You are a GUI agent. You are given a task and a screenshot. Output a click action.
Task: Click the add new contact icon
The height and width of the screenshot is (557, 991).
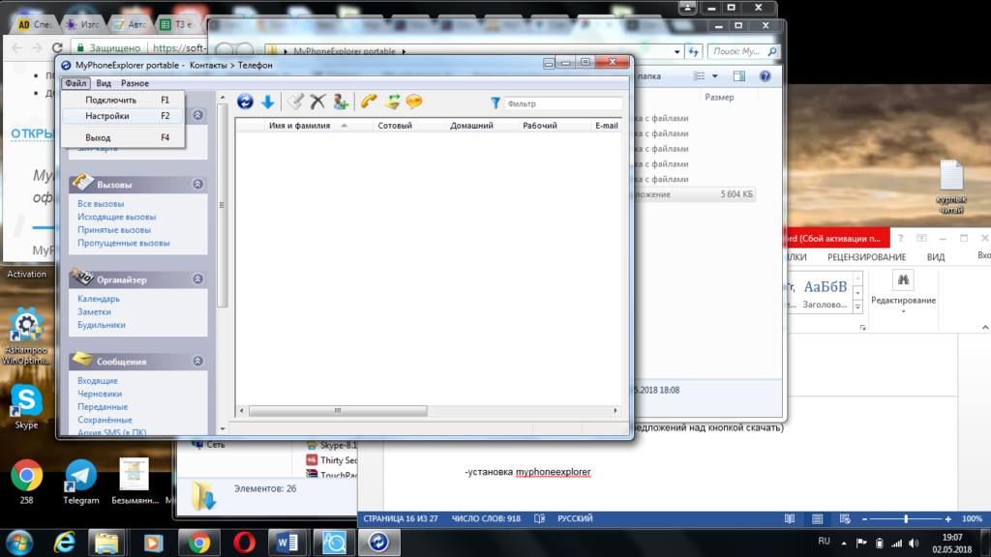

...

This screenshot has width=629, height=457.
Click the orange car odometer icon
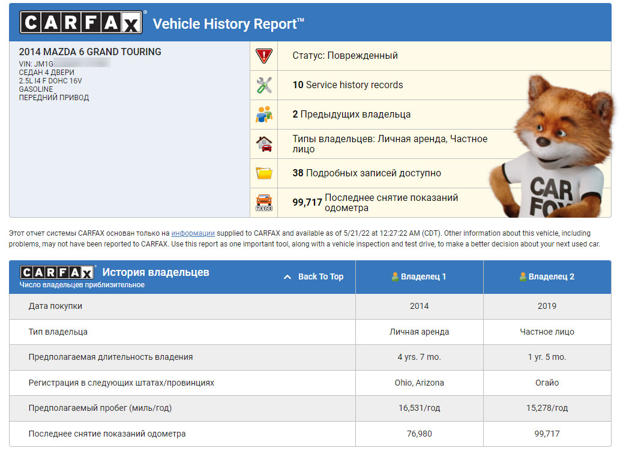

WORK ITEM: When you reach the line with "You are a GUI" in the records above, start writing out lines exactly, and stop once the line with "The height and" has been written; include nothing else.

TASK SOLUTION:
You are a GUI agent. You are given a task and a screenshot. Output a click action.
Task: Click the add new contact icon
The height and width of the screenshot is (557, 991).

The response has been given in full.